We adopted group-mean (United Nations 1983) and orthogonal regression (Golub et al. 1980), suggested by Bhat (2002), to fit Eq. for solving the issue of partial birth and death rates switching places in the growth balance equation. In so doing, we eliminated the data points for those aged 95 and over in most provinces because of their serious deviation from the line formed by the distribution of other points. If the adjustment factor K < 1 for some provinces, we decided to let K = 1. Table 7 lists the province-specific results. We re-estimated national 15q60 through weight average of provincial 15q60 and the population aged 60 to keep consistent. The results were 0.368 for men and 0.226 for women, close to the values (0.362 for men and 0.217 for women) estimated by the original method of DCMD model life table (C. Li et al. 2018).

Table 2 Province-specific 1q0 in 2010 (per thousand)

DCMD model life table

The DCMD model life table, or three-parameter model life table, augments the flexible two-dimensional mortality model (Wilmoth et al. 2012) to fit the observed old-age mortality, by adding a parameter to ax at age 60 and over, as follows.

$$\begin{gathered} \ln \left( {\hat{m}_{x} } \right) = \hat{a}_{x} + b_{x} \cdot \ln \left( {{}_{5}q_{0} } \right) + c_{x} \cdot \left[ {\ln \left( {{}_{5}q_{0} } \right)} \right]^{2} + v_{x} \cdot k \hfill \\ \hat{a}_{x} = \left\{ {\begin{array}{*{20}c} {a_{x} ,\;\;x < 60} \\ {a_{x} + \ln \left[ {\frac{{\ln \left( {1 - {}_{15}\hat{q}_{60} } \right)}}{{\ln \left( {1 - {}_{15}q_{60} } \right)}}} \right],\;\;x \ge 60} \\ \end{array} } \right. \hfill \\ \end{gathered}$$

Here, \({}_{15}\hat{q}_{60}\) stands for an observed value or data from other sources and 15q60 is calculated using the flexible two-dimensional mortality model.

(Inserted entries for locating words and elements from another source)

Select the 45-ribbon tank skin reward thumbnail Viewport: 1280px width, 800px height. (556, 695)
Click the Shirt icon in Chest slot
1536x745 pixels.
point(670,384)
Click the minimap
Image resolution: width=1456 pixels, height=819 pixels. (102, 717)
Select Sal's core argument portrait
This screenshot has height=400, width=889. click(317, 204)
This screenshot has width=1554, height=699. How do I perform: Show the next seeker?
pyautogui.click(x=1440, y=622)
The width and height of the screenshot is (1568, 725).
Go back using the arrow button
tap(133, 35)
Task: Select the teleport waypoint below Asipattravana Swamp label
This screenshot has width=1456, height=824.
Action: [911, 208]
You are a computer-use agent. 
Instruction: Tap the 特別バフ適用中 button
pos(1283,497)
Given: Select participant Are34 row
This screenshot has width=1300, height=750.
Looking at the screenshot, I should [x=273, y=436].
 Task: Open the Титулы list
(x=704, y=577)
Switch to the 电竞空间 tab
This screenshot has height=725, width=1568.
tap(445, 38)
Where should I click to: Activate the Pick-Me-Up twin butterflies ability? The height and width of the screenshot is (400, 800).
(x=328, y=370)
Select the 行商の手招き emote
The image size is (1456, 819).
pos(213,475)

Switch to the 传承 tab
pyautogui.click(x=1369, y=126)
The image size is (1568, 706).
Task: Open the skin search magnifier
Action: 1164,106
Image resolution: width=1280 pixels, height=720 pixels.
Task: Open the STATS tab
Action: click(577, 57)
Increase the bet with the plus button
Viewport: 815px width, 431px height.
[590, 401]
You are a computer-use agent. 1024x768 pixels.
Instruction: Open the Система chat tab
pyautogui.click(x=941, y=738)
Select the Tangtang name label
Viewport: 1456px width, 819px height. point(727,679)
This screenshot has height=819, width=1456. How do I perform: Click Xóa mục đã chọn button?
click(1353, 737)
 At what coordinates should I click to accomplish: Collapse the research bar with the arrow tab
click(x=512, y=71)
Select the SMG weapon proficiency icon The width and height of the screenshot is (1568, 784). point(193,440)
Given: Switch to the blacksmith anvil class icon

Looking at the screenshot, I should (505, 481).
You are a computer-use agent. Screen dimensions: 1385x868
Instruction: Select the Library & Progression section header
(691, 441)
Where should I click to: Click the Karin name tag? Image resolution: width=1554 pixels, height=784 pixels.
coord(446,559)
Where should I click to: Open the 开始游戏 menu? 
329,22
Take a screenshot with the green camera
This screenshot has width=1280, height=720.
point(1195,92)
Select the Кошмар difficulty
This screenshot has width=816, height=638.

Coefficient vectors ax, bx, cx and vx are obtained by fitting death data from the Human Mortality Database (HMD, https://www.mortality.org/). The values of these coefficients can be seen in the paper of Wilmoth et al. (2012). The detailed method for augmenting the two-parameter model life table to the three-parameter can be seen in the work by N. Li (2014).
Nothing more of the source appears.